Slash tocó unos solos ardientes y Axl corrió por todo el escenario sin señal de molestia por haberse roto el pie antes de arrancar la gira. Pero lo que más sorprendió al público fue que el baterista Steven Adler hizo una sorprendente aparición para tocar en dos canciones. “Quizás conozcan a este muchacho. Damas y caballeros, ¡Steven Adler!”, lo presentó Axl, después de que el grupo haya terminado de tocar Sweet Child O’ Mine y Better.

Fue la noche que los fanáticos de GNR vienen esperando desde que la banda haya anunciado que los miembros originales se estaban reuniendo para la gira Not In This Lifetime y todos preguntaron: “¿Dónde está Steven?” (y también se preguntaron por el guitarrista Izzy Stradlin, pero esa es una duda que nadie supo responder con seguridad).

La euforia de la audiencia iba en aumento a medida que Adler interpretaba Out Ta Get Me. Axl siguió saltando y corriendo por el escenario, con dos pantallas enormes a sus espaldas, usando una remera negra que decía “The Bitch Is Back”. “Supongo que deberíamos hacer una más”, dijo Rose cuando finalizaron la canción, lo que significaba que al baterista Frank Ferrer debía esperar un par de minutos más para volver a escena.

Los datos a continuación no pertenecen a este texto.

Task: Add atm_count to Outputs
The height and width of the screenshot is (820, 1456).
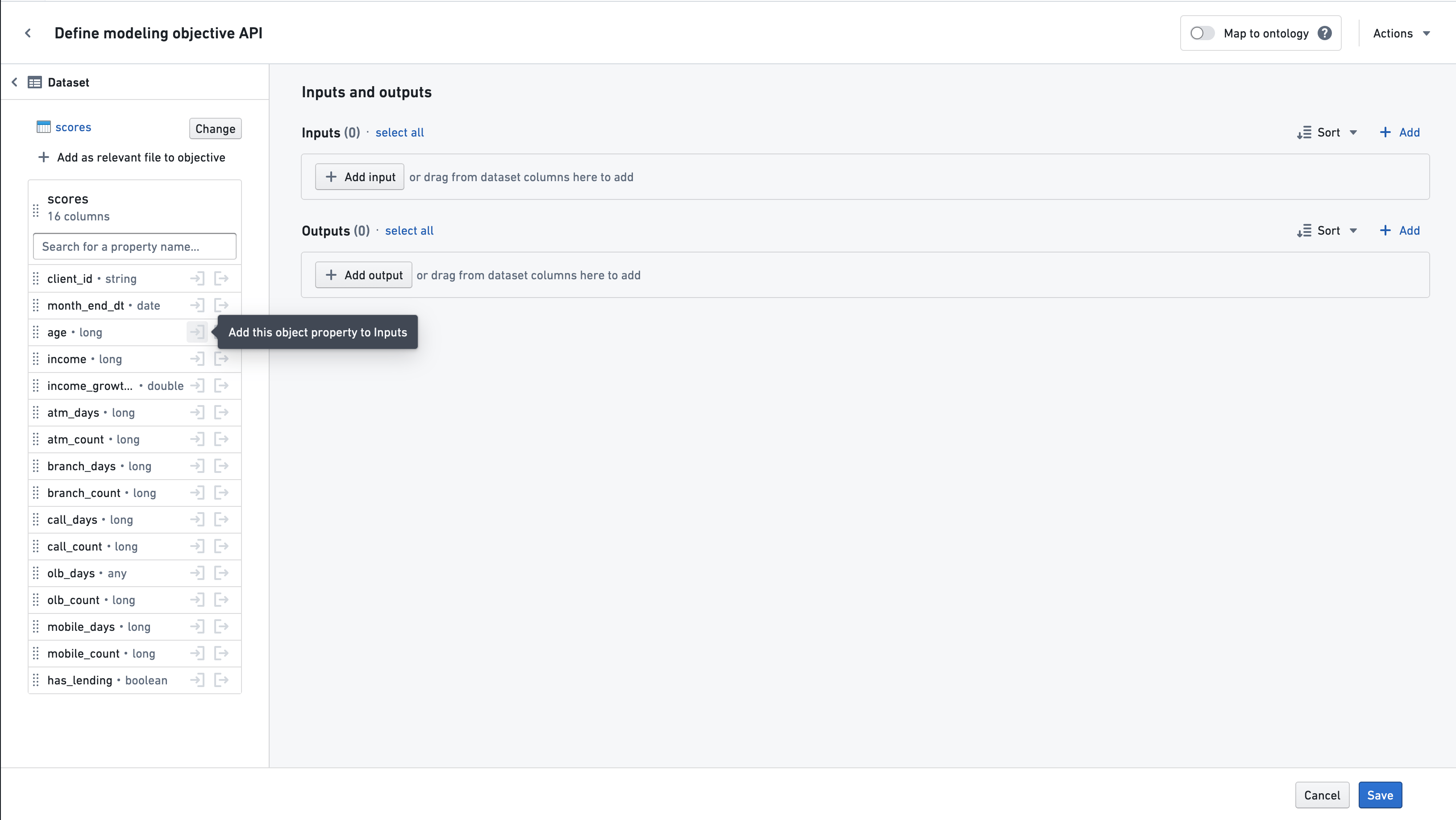Action: [x=221, y=439]
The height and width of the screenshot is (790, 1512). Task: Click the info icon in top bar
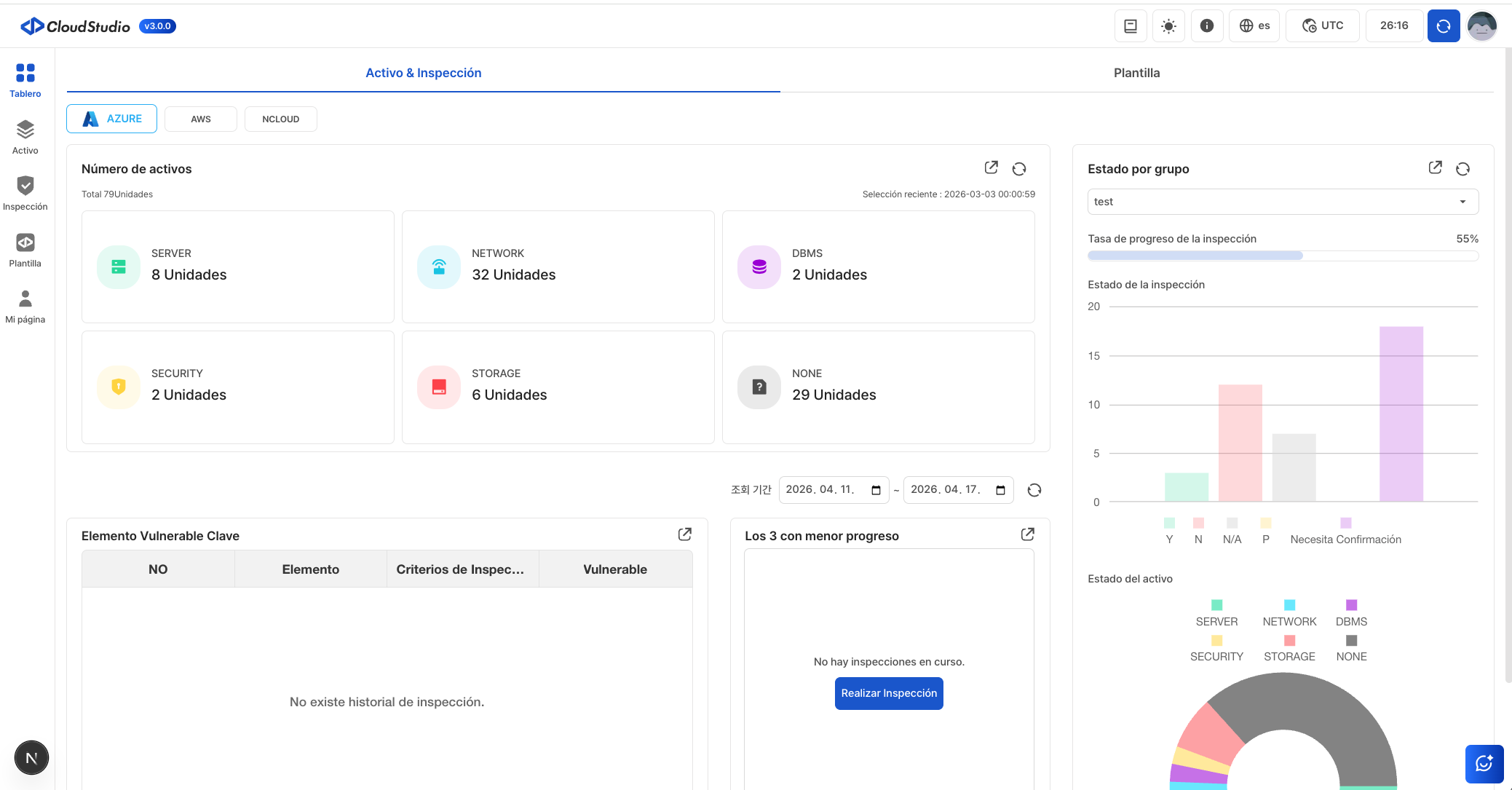click(1206, 26)
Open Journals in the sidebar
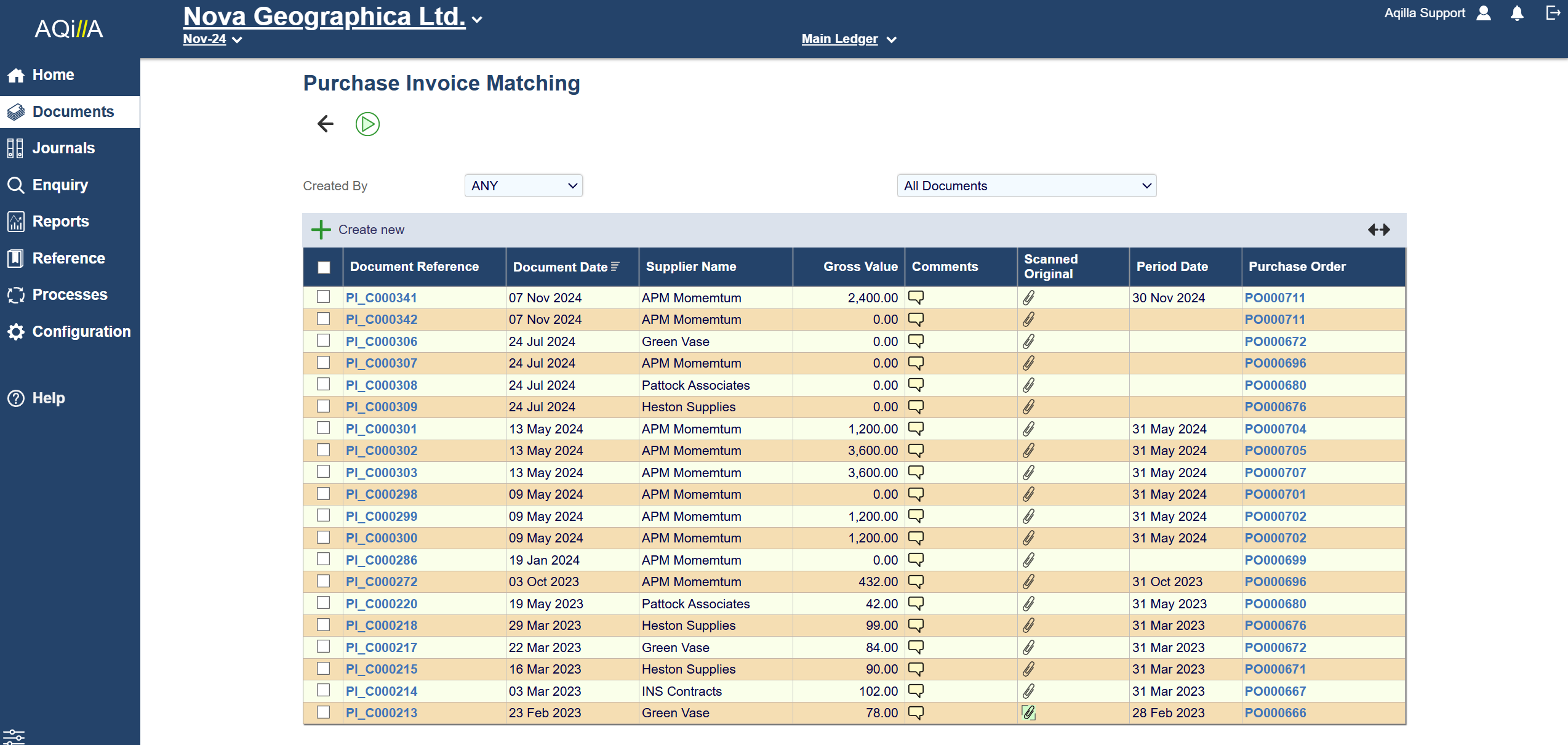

Fue la primera vez que Adler tocaba con la banda desde 1990, pero no se evidenció en la presentación de My Michelle, canción que consiguió Slash salte al podio para darle un abrazo a Adler.

El resto de la noche siguió como la mayoría de los otros shows que dio la banda en estos días. Slash tocó con una guitarra de doble mástil para un cover de Knockin’ on Heaven’s Door, de Bob Dylan, para el cual Axl usó un sombrero de vaquero blanco y una campera de cuero negra de piel de serpiente. Después de más de dos horas de tocar, el set llego a un cierre con Nightrain, y los bises arrancaron de la mano de Waiting for a Friend, de los Rolling Stones, Patience, Paradise City y The Seeker, de The Who.